▶ EXCERPTED TEXT:
** Begin **
In this episode we talk about cloud file systems, the challenges to build a file service solution for the cloud, most common use cases and Elastifile’s product design and implementation.
We also talk take this opportunity to talk about a new automated tiering feature introduced by Elastifile with version 3 of its product.
Enjoy the listen!
For this episode I also added a complete transcript to this blog.
Enrico: Ciao everybody and welcome to, Data Driven Talk, the podcast about data and data storage. I’m your host Enrico Signoretti and today we will talk about file services on the cloud. Sharefile system to be more specific. My guest for this episode is Jerome McFarland, VP of marketing at Elastifile. Hi Jerome, thank you for joining us today.
Jerome: Hi Enrico, thanks a lot for having me.
Enrico: So, we are recording this episode on the 15th of October and I know that you have a nice news for tomorrow, I think. Right?
Jerome: Yeah, that’s correct.
Enrico: Maybe we will talk about it later at the end of the show. Also, because this one will go online later this week. Let’s start with the topic of the day. I mentioned the cloud file service meaning the file system, NFS shared services and so on. It looks likes this kind of services are a little bit of challenge for cloud providers. If I look at the history of service providers like Amazon, for example. They start with 3 and then they added femoral storage with DC2 block storage later. It’s a EFS file system, the NSF shared volumes are now available but actually they come very late in the game also they don’t look as mature as the other services, so that leaves the question, is really file services in the cloud important today?
Jerome: Definitely, we see file services as being critically important to help enable enterprises to leverage all the benefits of the cloud. I think what happened historically is as the cloud begins to emerge and the benefits and values that the cloud could offer became clear, people were initially thinking that object storage was going to be the default standard for the cloud but as it turns out, most of the applications that the enterprises leverage are written for file systems and so what you’ve seen is a growing focus and importance on delivering the proper type of file storage in the cloud to help enable those enterprise applications that really require that type of a data interface.
** End **
▶ RAW DATA:
** Begin **
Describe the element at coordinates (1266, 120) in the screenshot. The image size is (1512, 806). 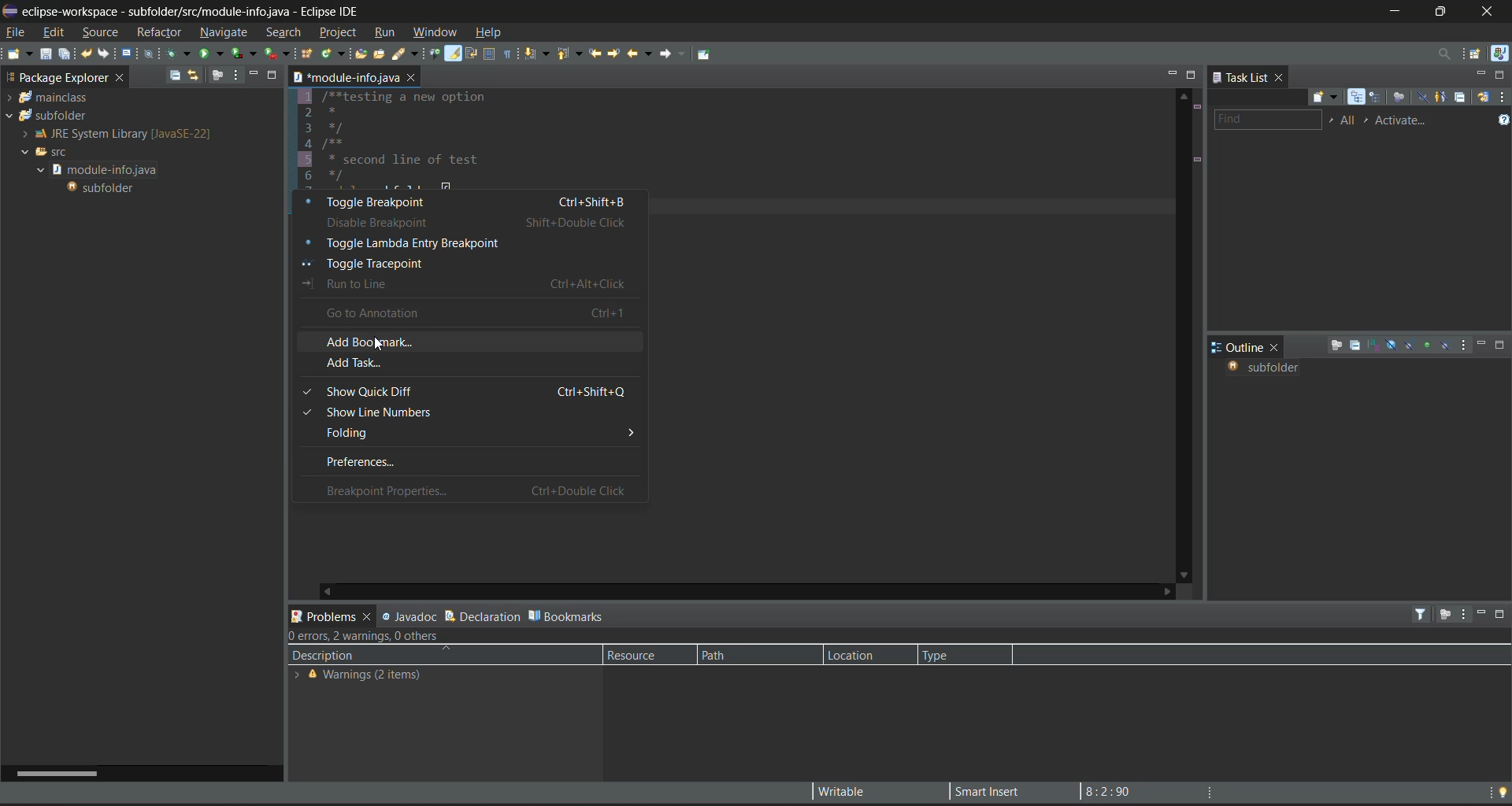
** End **
▶ AIM A: Please rewrite the paragraph of the cloud file services transcript that begins "Definitely, we see file services" as a short bulleted list that keeps its main facts.
▶ AIM B: Write what comes next in the cloud file services transcript, picking up after its final line.

▶ WRITTEN REPLY A:
- File services are critically important for enterprises to gain all the benefits of the cloud.
- As the cloud emerged and its value became clear, people first expected object storage to become the default standard there.
- Most enterprise applications, however, are written for file systems.
- As a result, there is a growing focus on delivering the proper type of file storage in the cloud for applications that require that data interface.

▶ WRITTEN REPLY B:
Enrico: So you’re meaning somehow that with more organizations delivering application to the cloud, there is a need of traditional ways to access data because this is the way we are doing this in on-premises installations, right? So they are migrating workloads somehow and they want to do the same things that they had in data [inaudible 00:02:46] centers.
Jerome: Exactly, exactly, all applications and workloads cannot and will not be re-written for the cloud. The cloud needs to be able to support those applications in an application native way and really file storage with protocols like NFS are already the standard for most of the applications that enterprises are using and so as they move to the cloud, they need those exact same interfaces whether they are doing a burst of a workload to the cloud for temporary use of additional resources in the cloud or if they are doing a wholesale migration of a workload in the cloud and shutting down a data center in some cases.
Enrico: What kind of workloads do you see the most with, at least, with peer solution?
Jerome: We see a wide range of workloads, you know, I mention the two different types of use cases, burst and also wholesale lifting shifts. On the burst side of things, we see applications in the media space, we see people bursting workloads to get additional complete resources for jobs like rendering and trans coding. We also see in the manufacturing area with semi-conductor design being an example, people bursting workloads to the cloud again to get additional resources to get their workloads completed more quickly than they could on-premises with the available resources.
Jerome: On the wholesale lifting shift side, we see things like SAP workloads moving from on-premises data centers into the cloud and the different types of use cases, both of them require, all of them require file services, but they have different requirements for performance versus costs which relates to some of the new news we will be talking about later tody from Elastifile.
Enrico: You mention that a lot of workloads but they are very, very active workloads. So are you, do you mean that nobody use file services for secondary workloads from the cloud?
Jerome: We definitely do see people leveraging file storage for workloads like backup and archive et cera. From Elastifile’s perspective, that’s not our company focus, we’re more focused on enabling enterprises to run workloads that are focused on application processing in the cloud but definitely our technology can support workloads and applications where they are using the cloud as a backup location but that’s just not just our company’s focus. But for organizations and enterprises who want to take that first step into the cloud by leveraging it as a backup location and then maybe later down the road they decide to process the data in the cloud with cloud resources, we can definitely support that as well.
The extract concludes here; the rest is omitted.